## Фрагмент документа
========================================================================
Жизнь Пушкина
Шрифт:
Пушкин приехал в Москву с намерением увидеть Наташу Гончарову, с которой он познакомился на балу танцмейстера Иогеля. Мысли о женитьбе его не оставляли. Граф Федор Толстой-Американец, когда-то его враг, а теперь приятель (друзья их помирили), был знаком с семейством Гончаровых и взял на себя роль свата. Итак, Пушкин стал частым посетителем дома Гончаровых, на Никитской улице, на углу Скарятинского переулка. Наташа Гончарова в домашней обстановке была не менее мила, чем в своем белом бальном платье, с золотым обручем в волосах, когда Пушкин увидел ее в первый раз. Правда, эта прелестная девица хотя и знала, что Пушкин знаменитый поэт, имела очень смутное представление об его поэзии, и, по-видимому, Пушкин не внушал ей никаких иных чувств, кроме уважения и разве еще известного интереса как к возможному освободителю от невыносимого семейного гнета. Истерическое самодурство ее матушки доходило до того, что она даже на каком-то балу чуть ли не ударила Наталью Николаевну, отчего та лишилась чувств. Что до отца, то он
Матушка, Наталья Ивановна, не успевшая выдать замуж старших дочерей, все свои надежды возлагала на хорошенькую Наташу, мечтая о блестящей для нее партии. Но женихов не было. Предложение Пушкина, переданное графом Федором Толстым, застало Наталью Ивановну врасплох. Она не решилась просто отказать этому не совсем обыкновенному жениху, но и дать свое согласие тоже не могла. Она ответила, что Наташа слишком молода, что надо подождать, но что этот ответ не надо понимать как отказ.
========================================================================
## Предоставленный материал

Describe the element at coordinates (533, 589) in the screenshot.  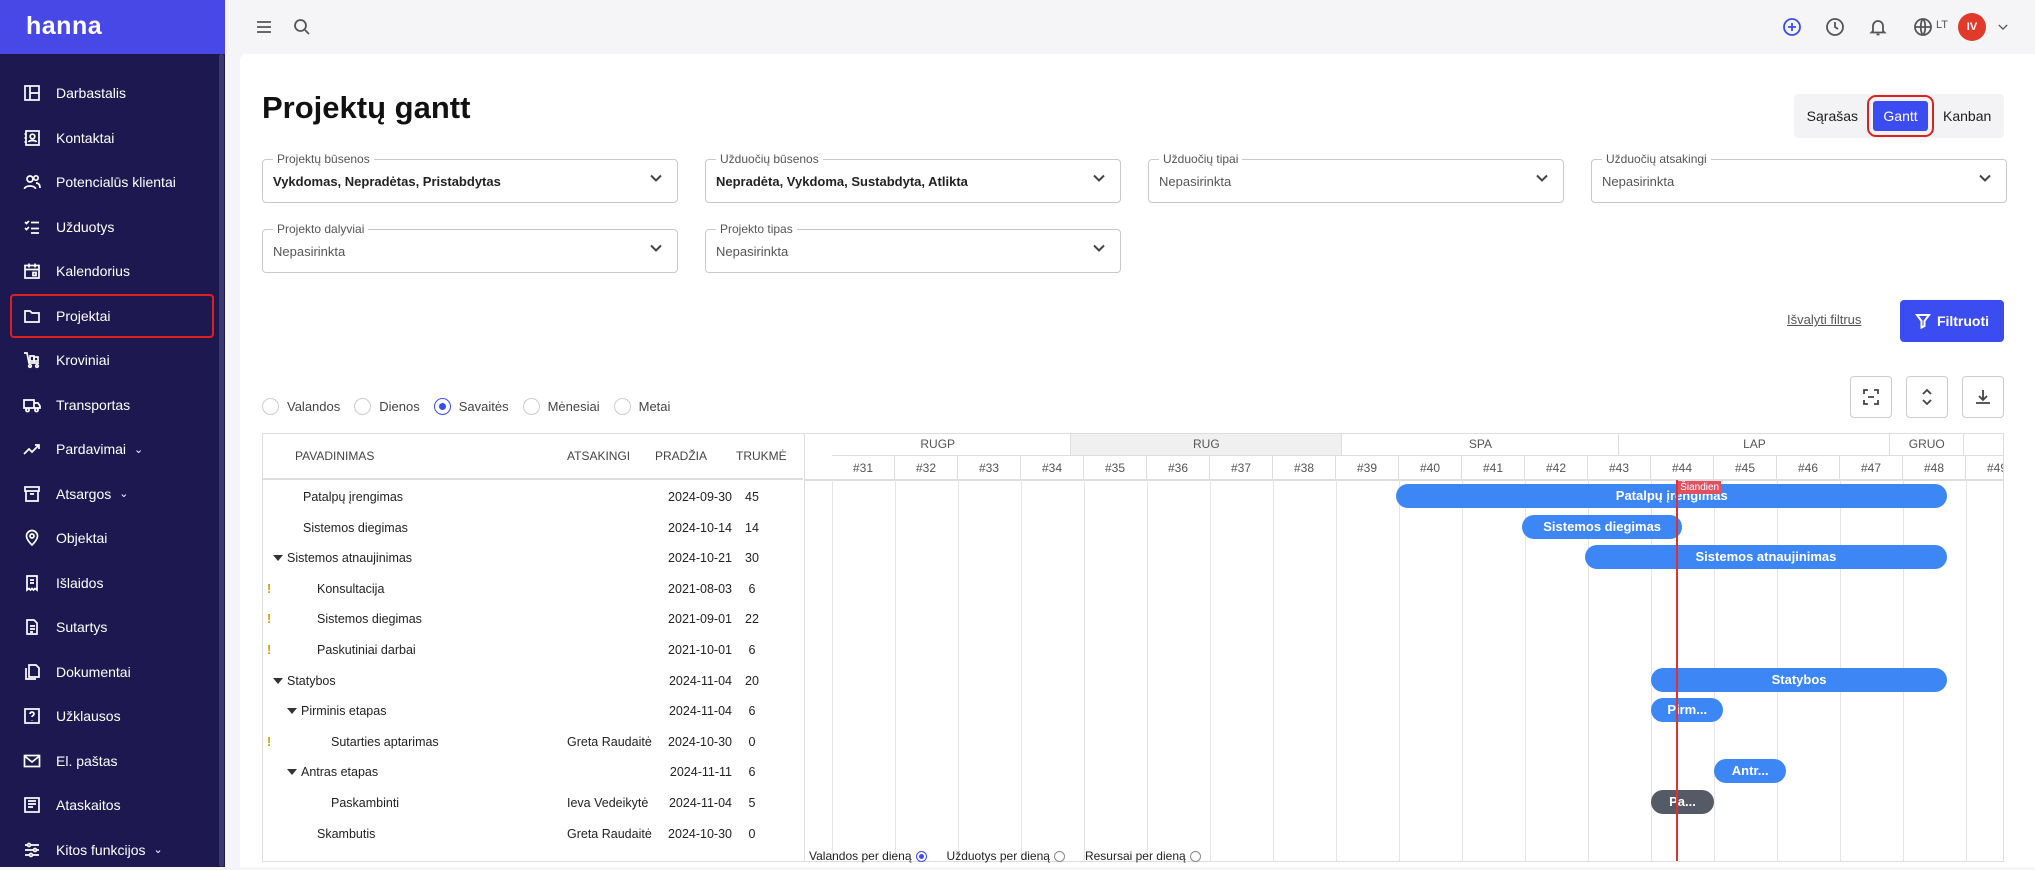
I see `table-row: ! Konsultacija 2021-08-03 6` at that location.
========================================================================
## Что сделать
a - Кто, согласно отрывку о жизни Пушкина, взял на себя роль свата в семействе Гончаровых?
b - Подхватите отрывок о жизни Пушкина и продолжите его со следующего предложения после последнего.
Материал выше существует отдельно и с отрывком о жизни Пушкина не связан.

## Ответы к заданиям
a - Граф Федор Толстой-Американец.

b -
Пушкин обрадовался. Ему казалось, что он рад тому, что есть еще надежда на успех его предложения, но, кажется, он больше радовался не этой надежде, а тому, что есть еще отсрочка, что можно еще пожить свободным, не принимая на себя трудных обязательств. Однако он ответил Наталье Ивановне французским письмом, в котором патетически, как будто подражая какому-то сентиментальному роману, уверял ее, что он должен был бы писать теперь «на коленях, проливая слезы благодарности». Толстой привез ответ, который позволяет ему, Пушкину, надеяться… Конечно, горечь примешивается к ощущению счастья, но он понимает осторожность и нежность матери… «Я уезжаю сейчас и увожу в глубине души образ небесного существа, которому вы дали жизнь». («Je pars a l’instant, j’emporte au fond de l’ame l’image de l’etre celeste qui vous doit le jour…») Что за слог! И до чего он не похож на пушкинский! Совершенно очевидно, что поэт хотел угодить будущей своей теще красотами ей понятного стиля. Можно с уверенностью сказать, что Пушкин с его трезвым умом прекрасно сознавал, что Наталья Ивановна шестнадцать лет тому назад родила существо отнюдь не небесное, а очень даже земное, и на балу у Иогеля «прыгала» девица, хотя и очень хорошенькая, но без малейших признаков ангельской природы. Но таков был стиль поэта, решившего быть сентиментальным женихом. Казалось бы, он должен был остаться у ног этой юной богини и ждать терпеливо, когда «небесное существо» созреет для брачных отношений. Но Пушкин, следуя своему обычаю, и на этот раз уехал от невесты на четыре с половиною месяца и, по-видимому, очень был доволен, что он один и даже свободен, насколько можно быть свободным под надзором русских жандармов.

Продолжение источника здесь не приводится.